→ PROBLEM REQUIREMENTS
Count how many lines of the material below contain the string "value". Give only the number.

→ Stored records

<<<<

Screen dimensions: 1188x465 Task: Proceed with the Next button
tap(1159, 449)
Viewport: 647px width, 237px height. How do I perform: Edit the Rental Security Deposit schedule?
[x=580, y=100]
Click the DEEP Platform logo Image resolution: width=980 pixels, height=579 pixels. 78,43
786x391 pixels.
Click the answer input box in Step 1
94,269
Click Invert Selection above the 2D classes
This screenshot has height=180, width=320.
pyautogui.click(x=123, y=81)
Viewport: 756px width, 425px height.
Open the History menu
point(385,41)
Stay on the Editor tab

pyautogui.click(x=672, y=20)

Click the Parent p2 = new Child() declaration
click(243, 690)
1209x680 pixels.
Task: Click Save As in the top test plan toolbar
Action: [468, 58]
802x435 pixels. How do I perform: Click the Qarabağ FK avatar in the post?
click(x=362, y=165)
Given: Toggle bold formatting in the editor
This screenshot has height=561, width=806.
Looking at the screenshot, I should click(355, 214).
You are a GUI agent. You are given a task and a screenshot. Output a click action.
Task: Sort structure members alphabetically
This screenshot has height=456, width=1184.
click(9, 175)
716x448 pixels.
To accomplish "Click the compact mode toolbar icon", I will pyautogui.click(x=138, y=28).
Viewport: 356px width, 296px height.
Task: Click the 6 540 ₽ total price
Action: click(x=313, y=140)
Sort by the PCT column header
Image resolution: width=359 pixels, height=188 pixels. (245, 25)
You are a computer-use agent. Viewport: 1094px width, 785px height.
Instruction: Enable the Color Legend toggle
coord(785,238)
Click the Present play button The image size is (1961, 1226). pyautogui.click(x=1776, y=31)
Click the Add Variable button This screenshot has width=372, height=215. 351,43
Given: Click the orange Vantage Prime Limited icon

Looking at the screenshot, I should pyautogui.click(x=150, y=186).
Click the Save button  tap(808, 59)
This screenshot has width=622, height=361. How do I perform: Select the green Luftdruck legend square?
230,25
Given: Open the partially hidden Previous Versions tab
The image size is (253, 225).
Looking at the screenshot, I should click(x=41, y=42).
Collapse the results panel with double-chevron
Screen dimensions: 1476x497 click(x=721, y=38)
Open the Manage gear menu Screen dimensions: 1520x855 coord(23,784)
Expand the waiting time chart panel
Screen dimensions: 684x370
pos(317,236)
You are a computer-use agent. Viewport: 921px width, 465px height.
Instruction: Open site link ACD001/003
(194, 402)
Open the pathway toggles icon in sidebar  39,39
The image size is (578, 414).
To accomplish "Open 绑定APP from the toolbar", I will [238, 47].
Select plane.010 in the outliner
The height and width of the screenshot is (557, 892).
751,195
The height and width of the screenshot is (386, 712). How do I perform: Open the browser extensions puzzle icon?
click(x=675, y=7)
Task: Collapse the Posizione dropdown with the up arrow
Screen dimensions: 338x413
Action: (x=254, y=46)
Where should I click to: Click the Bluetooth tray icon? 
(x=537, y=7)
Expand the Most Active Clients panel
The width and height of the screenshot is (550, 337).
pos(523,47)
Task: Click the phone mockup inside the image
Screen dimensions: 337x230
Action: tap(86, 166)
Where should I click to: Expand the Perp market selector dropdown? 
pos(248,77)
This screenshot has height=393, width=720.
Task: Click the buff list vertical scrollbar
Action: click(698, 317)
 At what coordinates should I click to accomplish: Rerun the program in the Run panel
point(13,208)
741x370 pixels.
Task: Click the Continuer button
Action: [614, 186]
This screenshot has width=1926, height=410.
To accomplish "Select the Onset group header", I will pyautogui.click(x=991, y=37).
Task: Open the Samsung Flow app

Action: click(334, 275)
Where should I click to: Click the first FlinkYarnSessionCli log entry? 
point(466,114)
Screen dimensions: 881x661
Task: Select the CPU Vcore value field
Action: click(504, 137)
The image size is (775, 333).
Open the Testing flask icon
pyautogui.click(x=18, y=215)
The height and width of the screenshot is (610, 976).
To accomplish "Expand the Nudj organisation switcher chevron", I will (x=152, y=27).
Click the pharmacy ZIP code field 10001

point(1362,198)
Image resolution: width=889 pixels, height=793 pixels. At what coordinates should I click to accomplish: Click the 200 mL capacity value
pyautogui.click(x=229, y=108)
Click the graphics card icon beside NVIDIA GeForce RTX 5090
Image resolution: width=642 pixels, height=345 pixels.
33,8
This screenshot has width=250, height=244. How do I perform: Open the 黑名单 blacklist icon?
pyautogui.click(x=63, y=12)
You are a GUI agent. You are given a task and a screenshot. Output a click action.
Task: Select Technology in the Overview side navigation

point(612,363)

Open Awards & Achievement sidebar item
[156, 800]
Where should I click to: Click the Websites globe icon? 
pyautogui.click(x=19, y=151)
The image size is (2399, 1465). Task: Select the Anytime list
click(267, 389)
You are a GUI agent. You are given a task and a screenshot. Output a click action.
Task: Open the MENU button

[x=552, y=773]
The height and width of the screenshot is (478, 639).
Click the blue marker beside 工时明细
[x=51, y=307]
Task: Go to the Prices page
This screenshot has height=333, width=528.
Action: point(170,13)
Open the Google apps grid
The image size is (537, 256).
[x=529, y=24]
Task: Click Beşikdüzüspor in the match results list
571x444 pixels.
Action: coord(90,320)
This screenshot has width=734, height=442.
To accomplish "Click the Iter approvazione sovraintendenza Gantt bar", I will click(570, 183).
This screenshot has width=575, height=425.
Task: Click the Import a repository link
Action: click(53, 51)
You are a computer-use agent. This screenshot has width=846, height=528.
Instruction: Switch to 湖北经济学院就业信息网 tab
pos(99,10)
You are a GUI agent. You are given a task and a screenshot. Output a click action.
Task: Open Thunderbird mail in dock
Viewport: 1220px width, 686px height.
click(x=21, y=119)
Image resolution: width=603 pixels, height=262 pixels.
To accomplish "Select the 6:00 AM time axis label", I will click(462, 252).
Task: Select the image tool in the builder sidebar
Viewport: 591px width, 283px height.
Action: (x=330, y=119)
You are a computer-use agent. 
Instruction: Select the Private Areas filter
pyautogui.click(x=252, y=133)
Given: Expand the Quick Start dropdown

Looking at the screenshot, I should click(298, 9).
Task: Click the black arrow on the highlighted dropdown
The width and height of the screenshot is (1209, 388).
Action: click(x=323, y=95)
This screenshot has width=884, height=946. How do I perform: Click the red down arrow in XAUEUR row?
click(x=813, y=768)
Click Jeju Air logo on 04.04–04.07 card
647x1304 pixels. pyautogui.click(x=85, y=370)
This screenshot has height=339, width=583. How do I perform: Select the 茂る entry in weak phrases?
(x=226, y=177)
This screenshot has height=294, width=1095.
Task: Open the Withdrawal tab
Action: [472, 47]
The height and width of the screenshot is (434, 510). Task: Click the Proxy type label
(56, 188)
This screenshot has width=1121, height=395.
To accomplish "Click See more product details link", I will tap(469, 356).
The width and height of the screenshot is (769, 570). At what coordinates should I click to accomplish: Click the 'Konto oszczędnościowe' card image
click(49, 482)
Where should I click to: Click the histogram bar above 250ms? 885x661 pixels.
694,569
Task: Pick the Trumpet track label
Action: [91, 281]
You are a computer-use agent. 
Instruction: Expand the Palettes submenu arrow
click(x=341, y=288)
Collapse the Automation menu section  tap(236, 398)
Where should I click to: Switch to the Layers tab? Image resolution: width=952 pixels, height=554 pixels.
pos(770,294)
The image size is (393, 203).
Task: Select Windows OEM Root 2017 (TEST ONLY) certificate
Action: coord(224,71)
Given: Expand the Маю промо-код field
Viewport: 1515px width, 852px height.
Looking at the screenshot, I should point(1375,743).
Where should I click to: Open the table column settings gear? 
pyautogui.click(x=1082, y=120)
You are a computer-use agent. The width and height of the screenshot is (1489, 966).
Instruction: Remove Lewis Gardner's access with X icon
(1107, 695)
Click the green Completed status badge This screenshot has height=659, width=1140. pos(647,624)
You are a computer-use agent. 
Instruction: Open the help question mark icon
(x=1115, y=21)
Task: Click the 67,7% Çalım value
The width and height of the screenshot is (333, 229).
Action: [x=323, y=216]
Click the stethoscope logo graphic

>>>>

→ PROBLEM SOLUTION
3